A Machine Learning Model to Predict De Novo Hepatocellular Carcinoma Beyond Year 5 of Antiviral Therapy in Patients With Chronic Hepatitis B

Yeonjung Ha; Seungseok Lee; Jihye Lim; Kwanjoo Lee; Young Eun Chon; Joo Ho Lee; Kwan Sik Lee; Kang Mo Kim; Ju Hyun Shim; Danbi Lee; Dong Keon Yon; Jinseok Lee; Han Chu Lee

doi:10.1111/liv.16139

A Machine Learning Model to Predict De Novo Hepatocellular Carcinoma Beyond Year 5 of Antiviral Therapy in Patients With Chronic Hepatitis B

Liver Int. 2024 Dec 18. doi: 10.1111/liv.16139. Online ahead of print.

Authors

Yeonjung Ha¹, Seungseok Lee², Jihye Lim³, Kwanjoo Lee¹, Young Eun Chon¹, Joo Ho Lee¹, Kwan Sik Lee¹, Kang Mo Kim⁴, Ju Hyun Shim⁴, Danbi Lee⁴, Dong Keon Yon⁵, Jinseok Lee², Han Chu Lee⁴

Affiliations

¹ Department of Gastroenterology, CHA Bundang Medical Center, CHA University, Seongnam-si, Gyeonggi-do, South Korea.
² Department of Biomedical Engineering, College of Electronics and Informatics, Kyung Hee University, Yongin-si, Gyeonggi-do, South Korea.
³ Division of Gastroenterology and Hepatology, Department of Internal Medicine, College of Medicine, The Catholic University of Korea, Seoul, South Korea.
⁴ Asan Liver Center, Asan Medical Center, University of Ulsan College of Medicine, Seoul, South Korea.
⁵ Center for Digital Health, Medical Research Institute, Kyung Hee University Medical Center, Kyung Hee University, Seoul, South Korea.

PMID: 39692285
DOI: 10.1111/liv.16139

Abstract

Background and aims: This study aims to develop and validate a machine learning (ML) model predicting hepatocellular carcinoma (HCC) in chronic hepatitis B (CHB) patients after the first 5 years of entecavir (ETV) or tenofovir (TFV) therapy.

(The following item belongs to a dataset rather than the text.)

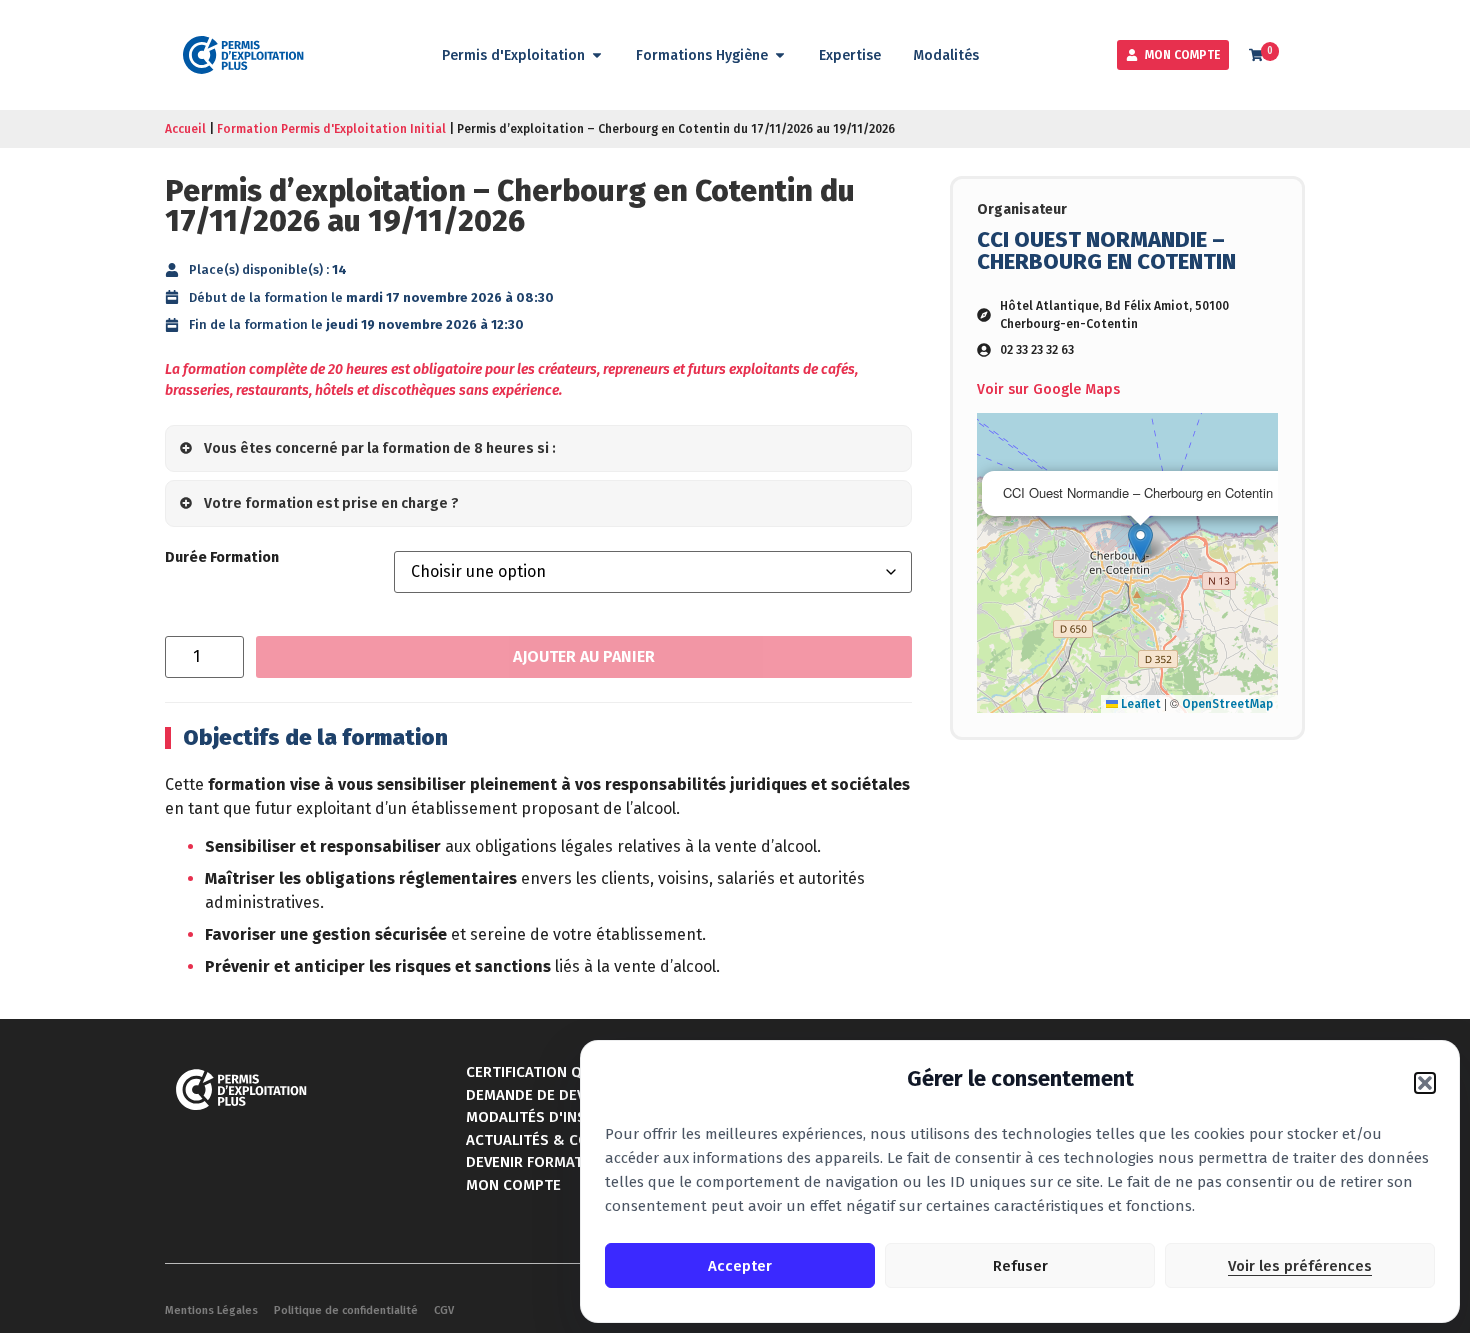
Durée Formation (222, 558)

Methods: CHB patients treated with ETV/TFV for > 5 years and not diagnosed with HCC during the first 5 years of therapy were selected from two hospitals. We used 36 variables, including baseline characteristics (age, sex, cirrhosis, and type of antiviral agent) and laboratory values (at baseline, at 5 years, and changes between 5 years) for model development. Five machine learning algorithms were applied to the training dataset and internally validated using a test dataset. External validation was performed.

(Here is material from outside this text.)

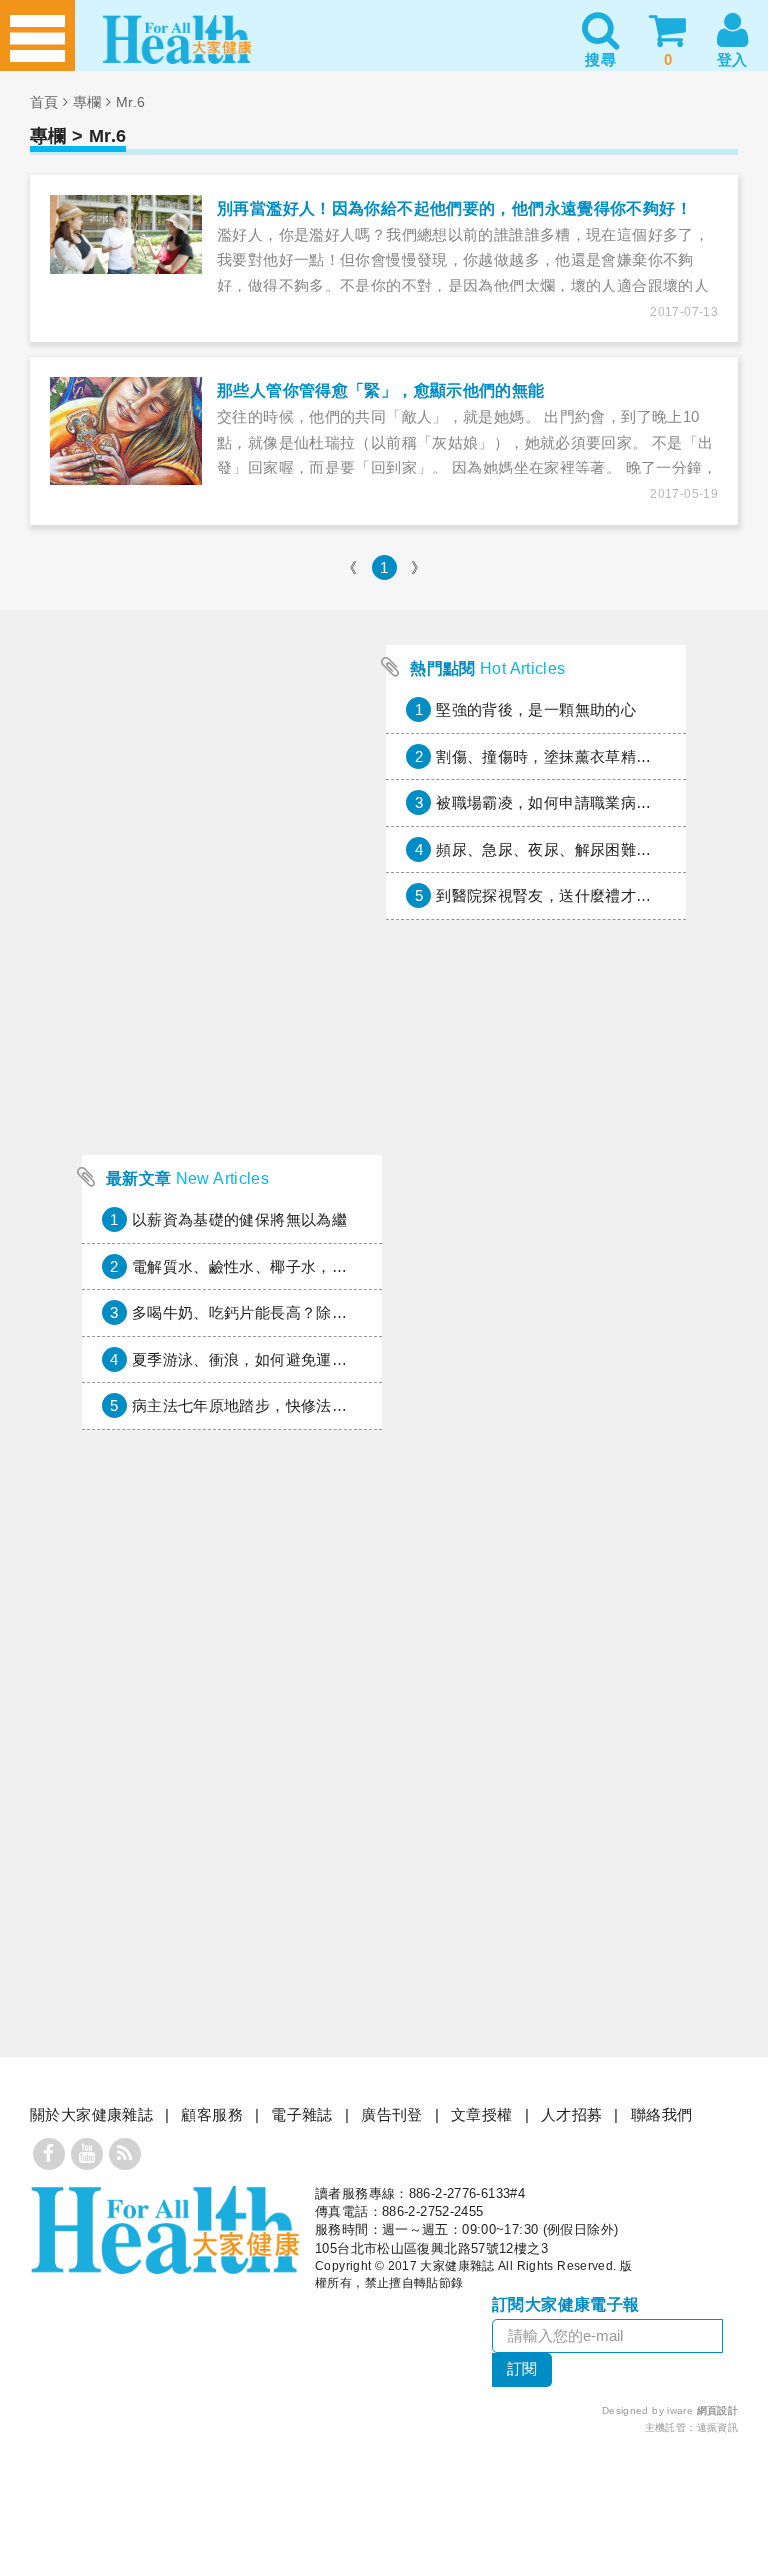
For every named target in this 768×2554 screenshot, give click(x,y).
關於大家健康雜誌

Results: In years 5-15, a total of 279/5908 (4.7%) and 25/562 (4.5%) patients developed HCC in the derivation and external validation cohorts, respectively. In the training dataset (n = 4726), logistic regression showed the highest area under the receiver operating curve (AUC) of 0.803 and a balanced accuracy of 0.735, outperforming other ML algorithms. An ensemble model combining logistic regression and random forest performed best (AUC, 0.811 and balanced accuracy, 0.754). The results from the test dataset (n = 1182) verified the good performance of the ensemble model (AUC, 0.784 and balanced accuracy, 0.712). External validation confirmed the predictive accuracy of our ensemble model (AUC, 0.862 and balanced accuracy, 0.771). A web-based calculator was developed (http://ai-wm.khu.ac.kr/HCC/).

Conclusions: The proposed ML model excellently predicted HCC risk beyond year 5 of ETV/TFV therapy and, therefore, could facilitate individualised HCC surveillance based on risk stratification.

Keywords: chronic hepatitis B; hepatocellular carcinoma; machine learning; prediction; validation.